[Dataset entries]

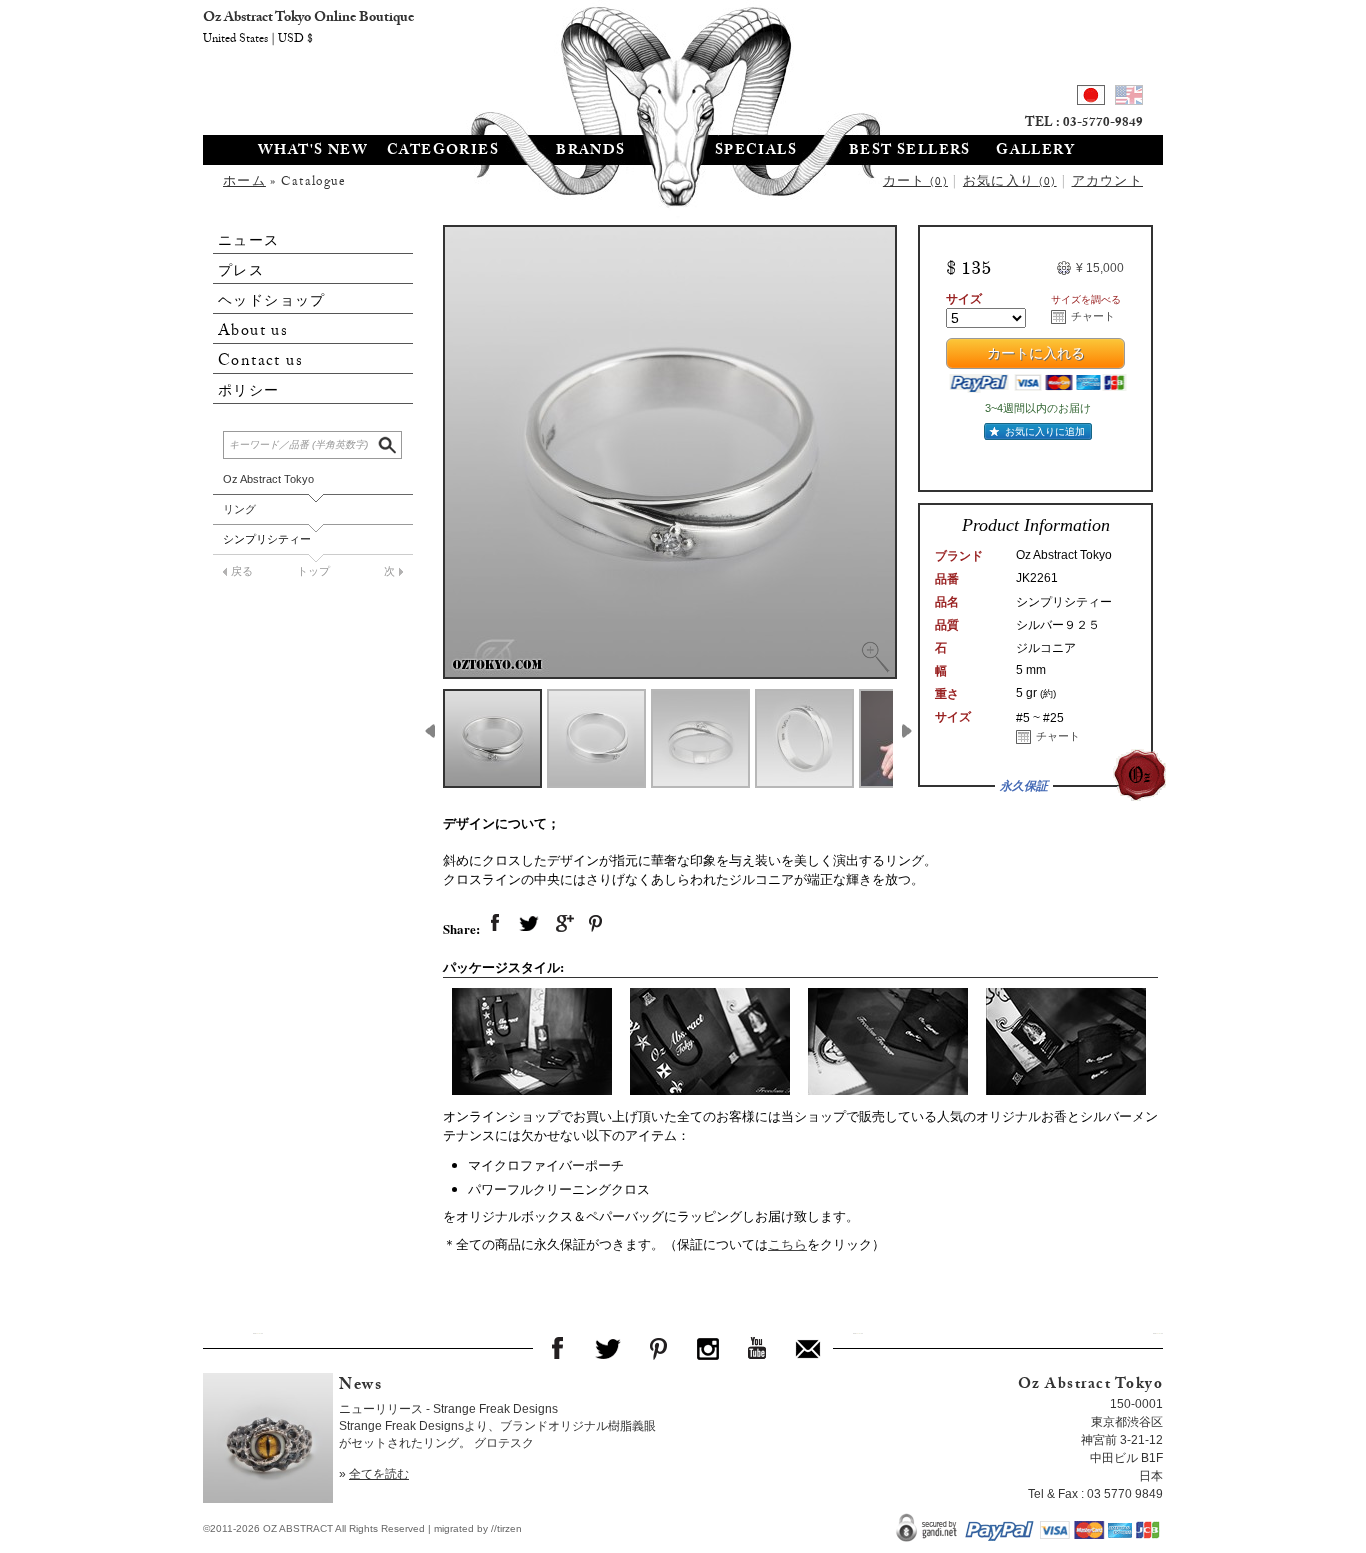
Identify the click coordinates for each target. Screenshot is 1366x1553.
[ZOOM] (670, 452)
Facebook (558, 1348)
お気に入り (1010, 183)
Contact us (260, 361)
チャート (1093, 316)
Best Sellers (910, 152)
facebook (495, 924)
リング (239, 509)
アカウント (1108, 183)
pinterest (597, 924)
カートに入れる (1036, 356)
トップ (313, 571)
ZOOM (875, 657)
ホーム (244, 183)
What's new (313, 152)
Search (389, 442)
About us (253, 331)
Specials (756, 152)
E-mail (808, 1348)
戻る (242, 571)
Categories (443, 152)
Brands (590, 152)
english (1129, 98)
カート (915, 183)
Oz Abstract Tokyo (268, 479)
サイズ (964, 299)
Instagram (708, 1348)
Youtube (758, 1348)
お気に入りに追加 (1045, 431)
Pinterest (658, 1348)
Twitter (608, 1348)
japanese (1091, 98)
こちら (787, 1244)
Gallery (1035, 152)
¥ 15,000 (1100, 268)
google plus (563, 924)
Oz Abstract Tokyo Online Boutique (683, 65)
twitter (529, 924)
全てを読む (379, 1474)
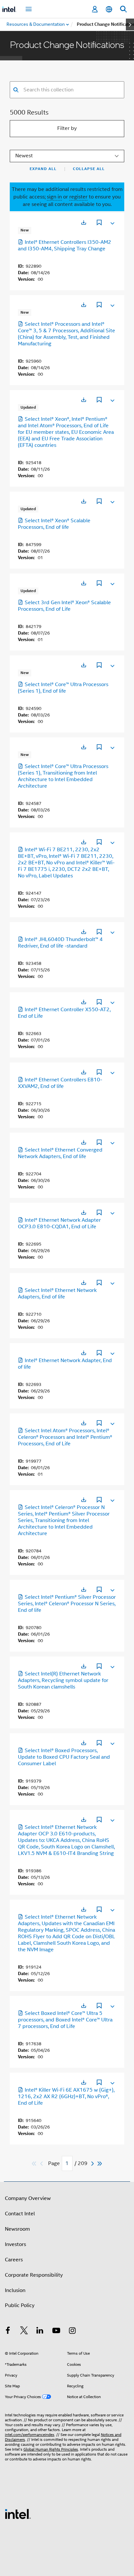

Task instructions: Retype exactly, and only, the lines above from the one where "リング (239, 509)" occurs up to and including the one where "japanese (1091, 98)" occurs.

Solution for this exercise:
リング (239, 509)
アカウント (1108, 183)
pinterest (597, 924)
カートに入れる (1036, 356)
トップ (313, 571)
ZOOM (875, 657)
ホーム (244, 183)
What's new (313, 152)
Search (389, 442)
About us (253, 331)
Specials (756, 152)
E-mail (808, 1348)
戻る (242, 571)
Categories (443, 152)
Brands (590, 152)
english (1129, 98)
カート (915, 183)
Oz Abstract Tokyo (268, 479)
サイズ (964, 299)
Instagram (708, 1348)
Youtube (758, 1348)
お気に入りに追加 (1045, 431)
Pinterest (658, 1348)
Twitter (608, 1348)
japanese (1091, 98)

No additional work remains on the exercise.